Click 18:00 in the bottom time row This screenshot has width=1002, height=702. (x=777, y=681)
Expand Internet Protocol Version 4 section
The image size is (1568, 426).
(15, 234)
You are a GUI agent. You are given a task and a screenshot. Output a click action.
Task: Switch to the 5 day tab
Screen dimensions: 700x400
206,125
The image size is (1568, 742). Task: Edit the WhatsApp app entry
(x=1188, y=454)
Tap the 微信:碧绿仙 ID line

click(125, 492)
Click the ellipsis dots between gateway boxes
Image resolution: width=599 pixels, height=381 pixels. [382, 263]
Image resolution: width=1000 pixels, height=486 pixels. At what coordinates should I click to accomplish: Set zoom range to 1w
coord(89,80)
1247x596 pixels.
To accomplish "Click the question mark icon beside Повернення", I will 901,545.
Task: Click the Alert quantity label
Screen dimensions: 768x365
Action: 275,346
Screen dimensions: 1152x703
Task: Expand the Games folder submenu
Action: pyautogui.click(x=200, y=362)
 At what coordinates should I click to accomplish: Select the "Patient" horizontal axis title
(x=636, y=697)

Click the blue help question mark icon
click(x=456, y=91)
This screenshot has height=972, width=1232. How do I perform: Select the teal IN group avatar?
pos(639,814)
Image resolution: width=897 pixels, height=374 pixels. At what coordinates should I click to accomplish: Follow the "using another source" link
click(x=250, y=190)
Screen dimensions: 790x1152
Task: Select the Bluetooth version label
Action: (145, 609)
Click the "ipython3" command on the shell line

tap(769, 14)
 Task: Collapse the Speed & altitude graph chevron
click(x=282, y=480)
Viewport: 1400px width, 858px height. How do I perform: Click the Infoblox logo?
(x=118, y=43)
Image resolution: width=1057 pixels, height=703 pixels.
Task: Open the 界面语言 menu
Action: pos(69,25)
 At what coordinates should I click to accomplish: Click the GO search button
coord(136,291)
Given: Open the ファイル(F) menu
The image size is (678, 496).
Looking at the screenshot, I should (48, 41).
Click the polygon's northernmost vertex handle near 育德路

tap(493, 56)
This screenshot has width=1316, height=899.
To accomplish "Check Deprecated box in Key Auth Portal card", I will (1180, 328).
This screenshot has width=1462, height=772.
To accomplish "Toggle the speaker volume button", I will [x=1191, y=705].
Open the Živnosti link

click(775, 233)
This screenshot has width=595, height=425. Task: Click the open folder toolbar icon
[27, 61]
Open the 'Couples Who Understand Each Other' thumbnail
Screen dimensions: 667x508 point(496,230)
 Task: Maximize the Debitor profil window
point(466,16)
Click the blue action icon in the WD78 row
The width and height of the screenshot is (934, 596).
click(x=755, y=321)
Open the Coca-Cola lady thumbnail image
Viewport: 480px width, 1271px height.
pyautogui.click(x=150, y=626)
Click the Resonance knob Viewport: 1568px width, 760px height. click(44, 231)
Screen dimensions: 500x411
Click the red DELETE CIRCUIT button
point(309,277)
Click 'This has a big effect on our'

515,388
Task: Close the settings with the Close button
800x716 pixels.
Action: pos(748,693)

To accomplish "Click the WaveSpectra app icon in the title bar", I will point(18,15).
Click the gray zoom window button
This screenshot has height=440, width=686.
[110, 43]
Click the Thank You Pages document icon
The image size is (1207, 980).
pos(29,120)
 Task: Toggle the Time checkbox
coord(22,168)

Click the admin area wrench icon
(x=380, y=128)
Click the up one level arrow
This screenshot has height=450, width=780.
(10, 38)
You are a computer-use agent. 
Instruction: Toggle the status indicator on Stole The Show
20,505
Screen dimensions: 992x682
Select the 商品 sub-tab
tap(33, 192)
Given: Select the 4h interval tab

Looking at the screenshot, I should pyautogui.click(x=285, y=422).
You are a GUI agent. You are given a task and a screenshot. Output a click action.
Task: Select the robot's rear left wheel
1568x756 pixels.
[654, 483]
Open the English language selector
___
→ **YOUR INSTRUCTIONS**
Nothing outside the span should appear: transcribe the lines from the one containing "This screenshot has height=440, width=686." through the last line of the records.

→ **SOLUTION FOR THIS PROBLEM**
This screenshot has height=440, width=686.
[110, 43]
Click the Thank You Pages document icon
The image size is (1207, 980).
pos(29,120)
 Task: Toggle the Time checkbox
coord(22,168)

Click the admin area wrench icon
(x=380, y=128)
Click the up one level arrow
This screenshot has height=450, width=780.
(10, 38)
You are a computer-use agent. 
Instruction: Toggle the status indicator on Stole The Show
20,505
Screen dimensions: 992x682
Select the 商品 sub-tab
tap(33, 192)
Given: Select the 4h interval tab

Looking at the screenshot, I should pyautogui.click(x=285, y=422).
You are a GUI agent. You are given a task and a screenshot. Output a click action.
Task: Select the robot's rear left wheel
1568x756 pixels.
[654, 483]
Open the English language selector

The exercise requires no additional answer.